Kernel.org Server Compromised

[Lakshmipathi]

I have to admit that my first thought was that this was a microsoft attack on linux!!

hehe.. I don't think microsoft has such a talented people who can break into linux.

BTW,I guess, it might be the case of admin using weak password & cracker able to guess it with brute-force method !! -- just my thoughts .

[elija]

user: root
password: root

or maybe

[SL6-A1000]

That article Lakshmipathi posted is interesting. But what seems so stupid is why bother attacking an open source linux kernel server?
Sure they could backport a hacked kernel and hijack several million computers, but what are they going to do with all that information and more importantly how would they sipher through millions of people's computers without some form of team? Cause controlling Joe Blog's computer (through a hacked kernel) is all well and good but not if his computer has nothing of value on it. You may as well of spent your time doing something more constructive.
To me it seems like who ever hacked kernel.org was a digruntled employee who probably already had access and made appear as a hacking as to not be caught and just wanted create an obstacle and havoc for whatever reason to prevent kernel.org from functioning. As you don't spend all that time breaking in, to not even touch all the source files or so it appears.

[Jonathan183]

the official response seems to be the server was compromised but the kernel is OK because it's on git ... this has been worrying me for a while now ...
how does anyone know that a compromised account (or accounts) have not been used to submit updates to the kernel and compromised the kernel ... short of doing a manual review of all submits since the last known good version (which may be from August or even longer ago) ? hundreds or millions of copies distributed around the world don't help if changes have been via a genuine contributor account ...

[Rubberman]

They had checksum hashes for all the kernel source code from before the exploit, and were able to verify whether or not the sources had been compromised by recomputing the hash values and checking that against the list.

[Jonathan183]

Rubberman ... I understand if the source has been tampered with by unauthorised account then hash values will help.
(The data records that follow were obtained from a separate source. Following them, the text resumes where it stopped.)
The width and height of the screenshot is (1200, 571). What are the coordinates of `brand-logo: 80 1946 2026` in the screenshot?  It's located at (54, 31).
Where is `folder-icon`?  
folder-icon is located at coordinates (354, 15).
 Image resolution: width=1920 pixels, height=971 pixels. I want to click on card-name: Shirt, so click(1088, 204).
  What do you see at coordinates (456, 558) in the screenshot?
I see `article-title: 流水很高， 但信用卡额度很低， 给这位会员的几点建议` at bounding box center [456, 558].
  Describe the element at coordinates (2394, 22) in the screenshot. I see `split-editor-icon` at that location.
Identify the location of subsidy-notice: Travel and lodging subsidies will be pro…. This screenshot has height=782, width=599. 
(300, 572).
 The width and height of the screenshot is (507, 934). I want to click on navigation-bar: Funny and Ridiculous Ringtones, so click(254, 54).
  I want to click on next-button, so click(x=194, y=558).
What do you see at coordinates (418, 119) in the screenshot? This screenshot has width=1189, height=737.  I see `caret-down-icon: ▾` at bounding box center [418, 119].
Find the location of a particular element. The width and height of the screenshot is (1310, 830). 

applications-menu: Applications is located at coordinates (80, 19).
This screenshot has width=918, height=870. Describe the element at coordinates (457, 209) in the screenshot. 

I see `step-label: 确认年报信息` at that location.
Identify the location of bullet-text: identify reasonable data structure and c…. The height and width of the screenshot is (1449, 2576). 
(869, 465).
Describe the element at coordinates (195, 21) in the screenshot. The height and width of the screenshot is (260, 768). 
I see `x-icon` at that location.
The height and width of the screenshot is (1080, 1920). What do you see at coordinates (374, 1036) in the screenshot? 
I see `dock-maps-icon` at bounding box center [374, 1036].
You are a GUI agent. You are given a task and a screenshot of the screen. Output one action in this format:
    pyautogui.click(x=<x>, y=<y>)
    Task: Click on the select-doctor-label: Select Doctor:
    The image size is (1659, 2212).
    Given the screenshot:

What if the account is valid ... it's just being used by someone who should not be using it ? user123 is a valid contributor and his account is used to do a git commit with comments that look Ok but source code includes bad code? as my previous post how is this checked short of a manual review of every commit since last good kernel source?

[Rubberman]

One of the reasons why the Linux Foundation and Kernel.org sites were down so long was just for this reason, to verify all of the current sources with what was backed up before the exploit occurred, plus strengthening the security of the sites.